Figure 1—figure supplement 1.

Evolution of the apical/luminal membrane throughout time.

(A) Two EHT pol+ cells visualized using a Tg(Kdrl:Gal4;UAS:RFP;4xNR:eGFP-podxl2) embryo and time-lapse sequence (initiated at 55 hpf) obtained with spinning disk confocal microscopy. The images (single z-planes) are extracted from the same time lapse sequence than the one used for Figure 1C. Green channel (eGFP-podxl2) only is shown. Green arrows point at the evolution of the connection between the aortic/eht cell lumens at t=0, 10, 30 min. Asterisks label the lumen delimited by the luminal/apical membranes. Scale bar = 8 µm. (B) Model summarizing and interpreting the temporal evolution of the luminal/apical membrane (in green, the asterisks mark the lumen of the apparent vacuole-like intracellular membrane structures) after the release of an EHT pol+ cell from the aortic floor. Step 1, the pseudo-vacuole filled with fluid and delimited by eGFP-podxl2 as visualized at t=65 min in (A) (and also at 45 min in Figure 1C, 2 asterisks) is consumed partly via budding (after sorting of eGFP-podxl2); these budding profiles can be seen on the left image (pink arrowheads) corresponding, for eht cell 1, to the plane 16 of the time point t=80 min of the time lapse sequence (see the Z-stack in Figure 1—video 2). Step 2, after sorting and budding, the cell remains with pseudo-endocytic Podxl2 containing membranes and the remaining vacuolar structures filled up with fluid regress, putatively by chasing water as illustrated in step 3. Step 4, the eht cell remains with pseudo-endocytic Podxl2 containing membranes that label newly born precursors of HSPCs.
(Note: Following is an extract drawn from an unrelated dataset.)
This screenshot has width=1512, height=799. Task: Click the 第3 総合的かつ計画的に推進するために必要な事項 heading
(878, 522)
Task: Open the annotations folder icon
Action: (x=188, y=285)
Note that since the cell remains in contact with the aortic floor while the pseudo-vacuole is regressing, the vacuole-like intracellular membrane proximal to aortic cells may never undergo fission (see Figure 1A, steps 4–4’) but gets consumed via budding and flattening upon water chase (steps 1–3 that are similar to Figure 1A, steps 3–3’). Scale bar = 8 µm.